This week’s Ftag of the Week is F838 Facility Assessment, which is part of the Administration regulatory group. The Facility Assessment requirement has been in effect for long enough that most facilities have a document put together, but now it may be time for a review or enhancement based on changes made for Phase 3 RoPs or services being provided post-PDPM. This information will be reviewed by surveyors if they have identified systemic care concerns that may be related to how the facility has planned for care – whether it is a service need or number of staff needed.
The purpose behind this regulation is to ensure that facilities have evaluated their resident population thoroughly and have identified all the resources necessary to care for and provide services to their residents. This includes everything from the number of staff to the training those staff need for service provision to equipment and facility resources, so this document requires a lot of work and input from multiple departments. The regulation is clear that the Facility Assessment should be the foundation for a facility to determine what “sufficient staff” is for their unique population.
Components of the Facility Assessment
The Facility Assessment must include/address the resident population. This includes:
- Number of residents and facility capacity
- Types of care necessary to provide care for the
- Health conditions
- Physical disabilities
- Cognitive disabilities
- Overall acuity
- Any other pertinent information that provides information about the resident population
Staff responsible for completing the Facility Assessment should then use that information as a basis for determining what is necessary to provide care for those residents. In order to maximize reimbursements under PDPM, many providers added increasingly complex care services to their offerings. If so, hopefully their FAs were updated to reflect these changes. Likewise, now that Phase 3 of the Requirements of Participation is in effect, new types of training and competencies may have needed to be added to the Facility Assessment to provide a more accurate picture of how the facility is ensuring staff are able to provide, for instance, culturally competent and trauma-informed care.
This means that the Facility Assessment also needs to include:
- Required staff competencies that are necessary to provide the level and types of care that have been identified for the resident population. Remember, competencies are not just for Nursing.
- Identification of specific factors that may impact resident care from a religious, cultural or ethnic perspective.

Dataset entries:

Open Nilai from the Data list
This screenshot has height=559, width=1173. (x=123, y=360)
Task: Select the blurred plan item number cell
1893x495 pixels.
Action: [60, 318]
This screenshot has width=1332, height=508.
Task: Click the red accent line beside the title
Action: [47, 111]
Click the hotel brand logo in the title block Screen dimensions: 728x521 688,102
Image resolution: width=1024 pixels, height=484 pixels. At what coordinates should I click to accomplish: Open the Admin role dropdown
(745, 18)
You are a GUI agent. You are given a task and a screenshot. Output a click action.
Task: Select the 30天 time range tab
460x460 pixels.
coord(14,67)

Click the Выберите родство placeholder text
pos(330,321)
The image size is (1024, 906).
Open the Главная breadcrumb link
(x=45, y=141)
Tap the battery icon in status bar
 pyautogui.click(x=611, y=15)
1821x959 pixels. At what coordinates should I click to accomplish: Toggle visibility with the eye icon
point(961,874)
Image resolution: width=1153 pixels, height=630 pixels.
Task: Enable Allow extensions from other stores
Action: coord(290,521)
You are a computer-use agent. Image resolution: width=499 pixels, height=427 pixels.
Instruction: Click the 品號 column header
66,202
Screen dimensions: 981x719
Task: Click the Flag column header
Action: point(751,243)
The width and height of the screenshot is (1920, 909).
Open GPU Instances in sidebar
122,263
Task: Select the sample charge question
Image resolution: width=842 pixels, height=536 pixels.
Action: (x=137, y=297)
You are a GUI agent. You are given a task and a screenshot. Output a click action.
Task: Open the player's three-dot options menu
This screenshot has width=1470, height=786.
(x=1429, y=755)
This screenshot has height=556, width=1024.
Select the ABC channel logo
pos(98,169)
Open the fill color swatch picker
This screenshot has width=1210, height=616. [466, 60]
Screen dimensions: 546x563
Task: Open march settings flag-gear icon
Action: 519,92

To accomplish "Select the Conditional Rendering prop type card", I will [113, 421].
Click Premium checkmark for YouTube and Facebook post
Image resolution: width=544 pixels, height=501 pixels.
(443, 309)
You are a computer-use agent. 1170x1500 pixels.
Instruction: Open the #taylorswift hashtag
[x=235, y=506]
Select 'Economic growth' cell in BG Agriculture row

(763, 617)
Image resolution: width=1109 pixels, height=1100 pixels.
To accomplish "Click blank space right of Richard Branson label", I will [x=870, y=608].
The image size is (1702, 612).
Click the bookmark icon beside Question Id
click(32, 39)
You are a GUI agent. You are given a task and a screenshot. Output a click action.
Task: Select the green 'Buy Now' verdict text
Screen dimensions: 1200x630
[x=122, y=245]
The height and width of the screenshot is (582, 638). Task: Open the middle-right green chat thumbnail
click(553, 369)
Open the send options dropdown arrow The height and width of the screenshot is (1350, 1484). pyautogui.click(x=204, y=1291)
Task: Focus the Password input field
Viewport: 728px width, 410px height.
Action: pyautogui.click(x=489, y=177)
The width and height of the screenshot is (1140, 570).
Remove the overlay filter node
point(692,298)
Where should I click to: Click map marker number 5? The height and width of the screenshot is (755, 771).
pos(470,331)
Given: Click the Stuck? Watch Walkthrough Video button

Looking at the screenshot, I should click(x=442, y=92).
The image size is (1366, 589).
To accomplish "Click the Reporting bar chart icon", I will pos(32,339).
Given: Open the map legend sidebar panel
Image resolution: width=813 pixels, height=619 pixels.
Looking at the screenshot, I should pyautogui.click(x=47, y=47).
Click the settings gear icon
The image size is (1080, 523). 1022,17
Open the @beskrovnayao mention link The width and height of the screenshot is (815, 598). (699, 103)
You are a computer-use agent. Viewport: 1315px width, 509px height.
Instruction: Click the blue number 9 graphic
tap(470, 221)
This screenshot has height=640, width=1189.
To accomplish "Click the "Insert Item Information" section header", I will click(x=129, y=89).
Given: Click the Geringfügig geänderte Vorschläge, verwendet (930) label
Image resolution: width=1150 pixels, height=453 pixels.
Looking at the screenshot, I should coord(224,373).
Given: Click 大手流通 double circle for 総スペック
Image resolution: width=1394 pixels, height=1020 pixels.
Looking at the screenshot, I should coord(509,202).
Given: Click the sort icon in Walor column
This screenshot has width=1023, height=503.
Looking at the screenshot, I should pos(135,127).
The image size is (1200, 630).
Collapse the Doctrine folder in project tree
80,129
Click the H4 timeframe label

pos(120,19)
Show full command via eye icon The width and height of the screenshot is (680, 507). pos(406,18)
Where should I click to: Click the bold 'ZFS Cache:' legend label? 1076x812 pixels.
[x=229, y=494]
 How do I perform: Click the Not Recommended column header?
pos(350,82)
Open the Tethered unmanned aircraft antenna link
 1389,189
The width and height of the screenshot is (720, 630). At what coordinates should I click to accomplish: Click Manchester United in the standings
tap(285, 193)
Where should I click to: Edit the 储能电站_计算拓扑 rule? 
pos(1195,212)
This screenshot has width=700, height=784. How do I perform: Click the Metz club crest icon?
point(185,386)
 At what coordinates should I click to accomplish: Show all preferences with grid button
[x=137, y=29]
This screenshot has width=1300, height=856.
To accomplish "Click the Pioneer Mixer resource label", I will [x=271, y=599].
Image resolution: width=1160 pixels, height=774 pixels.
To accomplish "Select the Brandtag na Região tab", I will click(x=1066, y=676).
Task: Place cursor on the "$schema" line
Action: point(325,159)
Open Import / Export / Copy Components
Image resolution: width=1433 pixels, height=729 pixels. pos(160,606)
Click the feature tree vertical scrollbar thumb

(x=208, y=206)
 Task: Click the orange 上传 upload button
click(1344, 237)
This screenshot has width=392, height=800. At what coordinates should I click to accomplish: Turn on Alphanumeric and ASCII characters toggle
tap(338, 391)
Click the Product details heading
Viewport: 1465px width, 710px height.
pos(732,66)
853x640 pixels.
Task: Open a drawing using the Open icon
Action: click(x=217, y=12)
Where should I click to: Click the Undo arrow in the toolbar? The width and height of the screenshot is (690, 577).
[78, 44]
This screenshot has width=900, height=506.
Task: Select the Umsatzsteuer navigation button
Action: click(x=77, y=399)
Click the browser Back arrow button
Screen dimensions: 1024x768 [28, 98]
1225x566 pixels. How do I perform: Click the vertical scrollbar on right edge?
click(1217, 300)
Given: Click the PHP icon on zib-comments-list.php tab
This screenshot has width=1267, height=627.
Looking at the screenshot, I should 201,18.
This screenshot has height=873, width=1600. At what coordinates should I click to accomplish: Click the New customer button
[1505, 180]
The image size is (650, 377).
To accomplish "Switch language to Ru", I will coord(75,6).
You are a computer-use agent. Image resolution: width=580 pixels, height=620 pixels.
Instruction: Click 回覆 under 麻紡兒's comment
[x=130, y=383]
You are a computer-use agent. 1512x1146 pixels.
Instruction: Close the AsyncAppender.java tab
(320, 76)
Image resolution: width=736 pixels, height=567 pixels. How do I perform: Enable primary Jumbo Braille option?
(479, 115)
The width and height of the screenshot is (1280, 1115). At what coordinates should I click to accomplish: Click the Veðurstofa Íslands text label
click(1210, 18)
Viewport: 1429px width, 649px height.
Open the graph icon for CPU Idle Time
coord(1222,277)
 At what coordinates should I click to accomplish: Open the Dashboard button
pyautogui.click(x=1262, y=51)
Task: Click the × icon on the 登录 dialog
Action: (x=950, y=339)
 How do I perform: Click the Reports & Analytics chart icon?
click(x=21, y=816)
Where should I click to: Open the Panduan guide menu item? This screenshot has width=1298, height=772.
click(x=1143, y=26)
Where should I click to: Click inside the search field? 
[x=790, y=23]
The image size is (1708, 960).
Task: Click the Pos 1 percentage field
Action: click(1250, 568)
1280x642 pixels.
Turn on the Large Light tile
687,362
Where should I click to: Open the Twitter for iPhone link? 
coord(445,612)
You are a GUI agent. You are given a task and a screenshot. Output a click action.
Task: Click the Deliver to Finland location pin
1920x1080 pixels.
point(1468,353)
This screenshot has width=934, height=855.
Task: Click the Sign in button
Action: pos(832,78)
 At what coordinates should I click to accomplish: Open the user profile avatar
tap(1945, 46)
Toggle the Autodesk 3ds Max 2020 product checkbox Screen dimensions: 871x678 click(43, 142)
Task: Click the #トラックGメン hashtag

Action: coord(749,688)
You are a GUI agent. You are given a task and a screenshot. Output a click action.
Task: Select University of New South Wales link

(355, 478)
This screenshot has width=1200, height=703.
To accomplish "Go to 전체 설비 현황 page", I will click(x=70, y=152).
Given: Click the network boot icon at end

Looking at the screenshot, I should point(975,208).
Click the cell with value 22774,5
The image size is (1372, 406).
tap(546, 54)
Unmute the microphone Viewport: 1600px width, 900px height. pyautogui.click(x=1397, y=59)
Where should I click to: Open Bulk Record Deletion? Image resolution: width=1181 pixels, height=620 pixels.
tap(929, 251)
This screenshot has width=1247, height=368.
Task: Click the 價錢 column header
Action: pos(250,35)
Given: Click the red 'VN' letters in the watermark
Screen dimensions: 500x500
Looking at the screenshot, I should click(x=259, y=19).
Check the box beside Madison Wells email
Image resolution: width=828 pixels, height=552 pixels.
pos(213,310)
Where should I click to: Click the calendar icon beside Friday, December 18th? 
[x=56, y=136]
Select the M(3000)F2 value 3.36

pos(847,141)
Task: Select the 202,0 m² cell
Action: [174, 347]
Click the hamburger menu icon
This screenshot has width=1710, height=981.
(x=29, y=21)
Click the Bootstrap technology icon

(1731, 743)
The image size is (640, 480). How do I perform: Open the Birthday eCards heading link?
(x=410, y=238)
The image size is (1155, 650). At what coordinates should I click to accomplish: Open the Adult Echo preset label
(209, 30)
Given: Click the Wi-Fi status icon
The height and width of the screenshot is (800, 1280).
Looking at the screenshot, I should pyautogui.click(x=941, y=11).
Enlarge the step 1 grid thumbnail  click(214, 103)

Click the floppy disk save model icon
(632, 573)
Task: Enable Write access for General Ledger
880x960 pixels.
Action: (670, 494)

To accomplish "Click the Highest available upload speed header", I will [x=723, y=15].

Things to do:
a: In the Facility Assessment article, which regulatory group is F838 part of?
b: According to the Facility Assessment article, why does the document require a lot of work and input from multiple departments? Answer in one to three sentences.
c: Extend the Facility Assessment article from the point where it stops.

Results for each task:
a: F838 is part of the Administration regulatory group.

b: The Facility Assessment must identify every resource needed to care for and serve the residents. That covers everything from the number of staff and the training they need to provide services, to equipment and facility resources. Because it spans so many areas, input from multiple departments is required.

c:
After looking at the bigger picture of the residents, their needs and staffing requirements, providers are also required to identify a wide range of resources in their Facility Assessment. These include:
- All personnel (facility staff as well as contract staff) and volunteers. When was the last time someone scrubbed this information at your facility?
- Education and/or training and competencies that staff have related to resident care
- List of services provided – many facilities have been cited for using a template Facility Assessment and not tailoring it to the actual services being provided in the facility
- EMR/EHR/HIT resources
- Medical and non-medical equipment
- Buildings and physical structures
- Transportation vehicles
- Third-party service provider contracts, MOUs and/or other agreements the facility has in place for services and equipment to be provided both during day-to-day operations as well as emergencies.
The final component of the Facility Assessment is the all-hazards Facility-based and Community-based Risk Assessment, which you are probably familiar with as a component of the EPP as well.
In the second part of our Ftag of the Week – F838 Facility Assessment, we will dig into some of the components and look at how facilities have been cited under this regulation. In the meantime, think about how comprehensive your organization’s Facility Assessment is and whether it is up to date. Have you even looked at this document since you prepared in in 2017 when this regulation became effective? Changes to leadership or ownership? It probably warrants a review. Has it been updated, minimally, annually as required? You may want to double check. Also – and quite significantly – do your actual staffing levels reflect what you have (hopefully) set out as necessary to adequately care for your residents? Pull a few of your daily schedules that reflect who was actually on duty and see how you fare against your FA.